Task directions:
Copy the complete listing exactly as shown.

Records provided:
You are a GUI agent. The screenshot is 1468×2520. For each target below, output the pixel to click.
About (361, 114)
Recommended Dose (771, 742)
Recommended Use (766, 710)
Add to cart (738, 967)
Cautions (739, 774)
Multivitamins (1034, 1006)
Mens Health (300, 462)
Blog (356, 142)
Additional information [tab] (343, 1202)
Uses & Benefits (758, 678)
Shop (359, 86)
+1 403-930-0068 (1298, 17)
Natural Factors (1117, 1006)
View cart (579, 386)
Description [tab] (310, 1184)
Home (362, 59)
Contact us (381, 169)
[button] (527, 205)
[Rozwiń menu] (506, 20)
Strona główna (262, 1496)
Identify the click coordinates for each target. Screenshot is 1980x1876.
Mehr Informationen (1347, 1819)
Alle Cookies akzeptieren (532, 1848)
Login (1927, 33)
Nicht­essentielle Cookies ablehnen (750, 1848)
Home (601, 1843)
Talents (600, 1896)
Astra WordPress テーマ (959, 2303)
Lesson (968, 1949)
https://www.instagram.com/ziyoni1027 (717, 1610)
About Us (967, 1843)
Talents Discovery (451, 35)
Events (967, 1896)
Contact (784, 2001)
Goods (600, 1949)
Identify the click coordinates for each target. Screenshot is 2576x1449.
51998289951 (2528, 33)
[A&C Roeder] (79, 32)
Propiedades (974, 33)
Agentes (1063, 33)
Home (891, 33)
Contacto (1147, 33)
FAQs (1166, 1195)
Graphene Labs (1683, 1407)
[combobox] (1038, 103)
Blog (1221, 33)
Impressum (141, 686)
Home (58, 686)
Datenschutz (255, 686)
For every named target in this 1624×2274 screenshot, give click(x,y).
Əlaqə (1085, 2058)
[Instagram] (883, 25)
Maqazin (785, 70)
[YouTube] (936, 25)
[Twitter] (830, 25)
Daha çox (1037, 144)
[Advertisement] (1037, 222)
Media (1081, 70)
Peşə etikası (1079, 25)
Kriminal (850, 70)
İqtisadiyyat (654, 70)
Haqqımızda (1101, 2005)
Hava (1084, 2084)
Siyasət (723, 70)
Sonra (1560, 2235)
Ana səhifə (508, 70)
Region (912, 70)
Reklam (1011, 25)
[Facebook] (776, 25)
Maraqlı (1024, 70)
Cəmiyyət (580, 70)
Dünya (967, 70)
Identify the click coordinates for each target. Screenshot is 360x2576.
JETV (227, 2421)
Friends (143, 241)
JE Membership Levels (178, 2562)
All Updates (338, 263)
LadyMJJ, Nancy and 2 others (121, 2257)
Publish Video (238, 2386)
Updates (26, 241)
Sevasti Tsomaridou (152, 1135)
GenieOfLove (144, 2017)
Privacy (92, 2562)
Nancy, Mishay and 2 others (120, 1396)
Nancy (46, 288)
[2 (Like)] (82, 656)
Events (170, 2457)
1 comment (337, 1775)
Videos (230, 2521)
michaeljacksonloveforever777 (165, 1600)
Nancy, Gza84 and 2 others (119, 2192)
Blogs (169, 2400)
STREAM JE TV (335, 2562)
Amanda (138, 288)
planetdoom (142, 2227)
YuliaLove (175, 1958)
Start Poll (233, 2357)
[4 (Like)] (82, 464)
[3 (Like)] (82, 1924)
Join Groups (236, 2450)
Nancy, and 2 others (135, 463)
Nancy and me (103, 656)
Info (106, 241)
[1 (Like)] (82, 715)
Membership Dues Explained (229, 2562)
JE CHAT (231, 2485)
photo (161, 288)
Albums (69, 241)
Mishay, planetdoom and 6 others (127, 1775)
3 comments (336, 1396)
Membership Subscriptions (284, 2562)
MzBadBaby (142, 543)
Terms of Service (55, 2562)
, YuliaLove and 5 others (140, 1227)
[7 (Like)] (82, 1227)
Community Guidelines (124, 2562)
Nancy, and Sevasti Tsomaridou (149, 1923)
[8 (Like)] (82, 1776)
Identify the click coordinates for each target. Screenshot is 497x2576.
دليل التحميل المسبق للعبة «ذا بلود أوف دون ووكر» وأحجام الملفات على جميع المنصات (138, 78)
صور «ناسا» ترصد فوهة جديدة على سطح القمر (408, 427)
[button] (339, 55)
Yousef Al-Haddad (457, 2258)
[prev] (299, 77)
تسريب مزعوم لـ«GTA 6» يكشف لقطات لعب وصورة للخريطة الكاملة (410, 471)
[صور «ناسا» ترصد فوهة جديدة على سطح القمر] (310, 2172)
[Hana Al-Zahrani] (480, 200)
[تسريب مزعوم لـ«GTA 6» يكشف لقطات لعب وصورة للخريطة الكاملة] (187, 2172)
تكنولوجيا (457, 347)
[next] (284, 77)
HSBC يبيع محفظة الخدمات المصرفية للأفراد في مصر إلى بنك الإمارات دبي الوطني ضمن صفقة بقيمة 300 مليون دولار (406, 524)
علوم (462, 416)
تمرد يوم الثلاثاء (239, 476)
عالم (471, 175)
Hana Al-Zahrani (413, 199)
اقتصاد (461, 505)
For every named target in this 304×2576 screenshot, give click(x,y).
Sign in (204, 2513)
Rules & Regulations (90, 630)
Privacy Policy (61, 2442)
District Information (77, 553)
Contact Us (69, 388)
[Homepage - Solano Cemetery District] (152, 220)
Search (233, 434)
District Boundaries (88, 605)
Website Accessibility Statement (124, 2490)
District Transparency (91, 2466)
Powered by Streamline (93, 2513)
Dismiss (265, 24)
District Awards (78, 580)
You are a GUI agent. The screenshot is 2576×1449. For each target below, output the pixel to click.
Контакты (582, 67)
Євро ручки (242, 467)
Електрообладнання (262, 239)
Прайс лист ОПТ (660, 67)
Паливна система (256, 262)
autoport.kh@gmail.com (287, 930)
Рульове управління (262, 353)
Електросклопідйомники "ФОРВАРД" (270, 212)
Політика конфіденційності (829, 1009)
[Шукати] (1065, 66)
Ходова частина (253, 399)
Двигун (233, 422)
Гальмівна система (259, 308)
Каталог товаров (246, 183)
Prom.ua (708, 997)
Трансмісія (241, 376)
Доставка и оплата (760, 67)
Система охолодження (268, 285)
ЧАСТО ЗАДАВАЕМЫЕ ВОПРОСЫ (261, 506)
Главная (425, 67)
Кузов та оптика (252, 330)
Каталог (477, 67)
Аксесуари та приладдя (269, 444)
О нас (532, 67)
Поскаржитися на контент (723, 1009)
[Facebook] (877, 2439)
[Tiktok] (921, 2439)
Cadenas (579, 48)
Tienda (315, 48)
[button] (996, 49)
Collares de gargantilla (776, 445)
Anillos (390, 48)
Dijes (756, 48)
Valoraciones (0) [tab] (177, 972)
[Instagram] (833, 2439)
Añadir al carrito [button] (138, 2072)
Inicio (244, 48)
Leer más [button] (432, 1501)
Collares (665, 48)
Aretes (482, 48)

Solution:
You are a GUI agent. The screenshot is 1468×2520. For each target below, output the pixel to click.
About (361, 114)
Recommended Dose (771, 742)
Recommended Use (766, 710)
Add to cart (738, 967)
Cautions (739, 774)
Multivitamins (1034, 1006)
Mens Health (300, 462)
Blog (356, 142)
Additional information [tab] (343, 1202)
Uses & Benefits (758, 678)
Shop (359, 86)
+1 403-930-0068 (1298, 17)
Natural Factors (1117, 1006)
View cart (579, 386)
Description [tab] (310, 1184)
Home (362, 59)
Contact us (381, 169)
[button] (527, 205)
[Rozwiń menu] (506, 20)
Strona główna (262, 1496)
Identify the click coordinates for each target. Screenshot is 1980x1876.
Mehr Informationen (1347, 1819)
Alle Cookies akzeptieren (532, 1848)
Login (1927, 33)
Nicht­essentielle Cookies ablehnen (750, 1848)
Home (601, 1843)
Talents (600, 1896)
Astra WordPress テーマ (959, 2303)
Lesson (968, 1949)
https://www.instagram.com/ziyoni1027 (717, 1610)
About Us (967, 1843)
Talents Discovery (451, 35)
Events (967, 1896)
Contact (784, 2001)
Goods (600, 1949)
Identify the click coordinates for each target. Screenshot is 2576x1449.
51998289951 (2528, 33)
[A&C Roeder] (79, 32)
Propiedades (974, 33)
Agentes (1063, 33)
Home (891, 33)
Contacto (1147, 33)
FAQs (1166, 1195)
Graphene Labs (1683, 1407)
[combobox] (1038, 103)
Blog (1221, 33)
Impressum (141, 686)
Home (58, 686)
Datenschutz (255, 686)
For every named target in this 1624×2274 screenshot, give click(x,y).
Əlaqə (1085, 2058)
[Instagram] (883, 25)
Maqazin (785, 70)
[YouTube] (936, 25)
[Twitter] (830, 25)
Daha çox (1037, 144)
[Advertisement] (1037, 222)
Media (1081, 70)
Peşə etikası (1079, 25)
Kriminal (850, 70)
İqtisadiyyat (654, 70)
Haqqımızda (1101, 2005)
Hava (1084, 2084)
Siyasət (723, 70)
Sonra (1560, 2235)
Ana səhifə (508, 70)
Region (912, 70)
Reklam (1011, 25)
[Facebook] (776, 25)
Maraqlı (1024, 70)
Cəmiyyət (580, 70)
Dünya (967, 70)
Identify the click coordinates for each target. Screenshot is 360x2576.
JETV (227, 2421)
Friends (143, 241)
JE Membership Levels (178, 2562)
All Updates (338, 263)
LadyMJJ, Nancy and 2 others (121, 2257)
Publish Video (238, 2386)
Updates (26, 241)
Sevasti Tsomaridou (152, 1135)
GenieOfLove (144, 2017)
Privacy (92, 2562)
Nancy, Mishay and 2 others (120, 1396)
Nancy (46, 288)
[2 (Like)] (82, 656)
Events (170, 2457)
1 comment (337, 1775)
Videos (230, 2521)
michaeljacksonloveforever777 (165, 1600)
Nancy, Gza84 and 2 others (119, 2192)
Blogs (169, 2400)
STREAM JE TV (335, 2562)
Amanda (138, 288)
planetdoom (142, 2227)
YuliaLove (175, 1958)
Start Poll (233, 2357)
[4 (Like)] (82, 464)
[3 (Like)] (82, 1924)
Join Groups (236, 2450)
Nancy, and 2 others (135, 463)
Nancy and me (103, 656)
Info (106, 241)
[1 (Like)] (82, 715)
Membership Dues Explained (229, 2562)
JE CHAT (231, 2485)
photo (161, 288)
Albums (69, 241)
Mishay, planetdoom and 6 others (127, 1775)
3 comments (336, 1396)
Membership Subscriptions (284, 2562)
MzBadBaby (142, 543)
Terms of Service (55, 2562)
, YuliaLove and 5 others (140, 1227)
[7 (Like)] (82, 1227)
Community Guidelines (124, 2562)
Nancy, and Sevasti Tsomaridou (149, 1923)
[8 (Like)] (82, 1776)
Identify the click coordinates for each target. Screenshot is 497x2576.
دليل التحميل المسبق للعبة «ذا بلود أوف دون ووكر» وأحجام الملفات على جميع المنصات (138, 78)
صور «ناسا» ترصد فوهة جديدة على سطح القمر (408, 427)
[button] (339, 55)
Yousef Al-Haddad (457, 2258)
[prev] (299, 77)
تسريب مزعوم لـ«GTA 6» يكشف لقطات لعب وصورة للخريطة الكاملة (410, 471)
[صور «ناسا» ترصد فوهة جديدة على سطح القمر] (310, 2172)
[Hana Al-Zahrani] (480, 200)
[تسريب مزعوم لـ«GTA 6» يكشف لقطات لعب وصورة للخريطة الكاملة] (187, 2172)
تكنولوجيا (457, 347)
[next] (284, 77)
HSBC يبيع محفظة الخدمات المصرفية للأفراد في مصر إلى بنك الإمارات دبي الوطني ضمن صفقة بقيمة 300 مليون دولار (406, 524)
علوم (462, 416)
تمرد يوم الثلاثاء (239, 476)
عالم (471, 175)
Hana Al-Zahrani (413, 199)
اقتصاد (461, 505)
For every named target in this 304×2576 screenshot, give click(x,y).
Sign in (204, 2513)
Rules & Regulations (90, 630)
Privacy Policy (61, 2442)
District Information (77, 553)
Contact Us (69, 388)
[Homepage - Solano Cemetery District] (152, 220)
Search (233, 434)
District Boundaries (88, 605)
Website Accessibility Statement (124, 2490)
District Transparency (91, 2466)
Powered by Streamline (93, 2513)
Dismiss (265, 24)
District Awards (78, 580)
You are a GUI agent. The screenshot is 2576×1449. For each target below, output the pixel to click.
Контакты (582, 67)
Євро ручки (242, 467)
Електрообладнання (262, 239)
Прайс лист ОПТ (660, 67)
Паливна система (256, 262)
autoport.kh@gmail.com (287, 930)
Рульове управління (262, 353)
Електросклопідйомники "ФОРВАРД" (270, 212)
Політика конфіденційності (829, 1009)
[Шукати] (1065, 66)
Ходова частина (253, 399)
Двигун (233, 422)
Гальмівна система (259, 308)
Каталог товаров (246, 183)
Prom.ua (708, 997)
Трансмісія (241, 376)
Доставка и оплата (760, 67)
Система охолодження (268, 285)
ЧАСТО ЗАДАВАЕМЫЕ ВОПРОСЫ (261, 506)
Главная (425, 67)
Кузов та оптика (252, 330)
Каталог (477, 67)
Аксесуари та приладдя (269, 444)
О нас (532, 67)
Поскаржитися на контент (723, 1009)
[Facebook] (877, 2439)
[Tiktok] (921, 2439)
Cadenas (579, 48)
Tienda (315, 48)
[button] (996, 49)
Collares de gargantilla (776, 445)
Anillos (390, 48)
Dijes (756, 48)
Valoraciones (0) [tab] (177, 972)
[Instagram] (833, 2439)
Añadir al carrito [button] (138, 2072)
Inicio (244, 48)
Leer más [button] (432, 1501)
Collares (665, 48)
Aretes (482, 48)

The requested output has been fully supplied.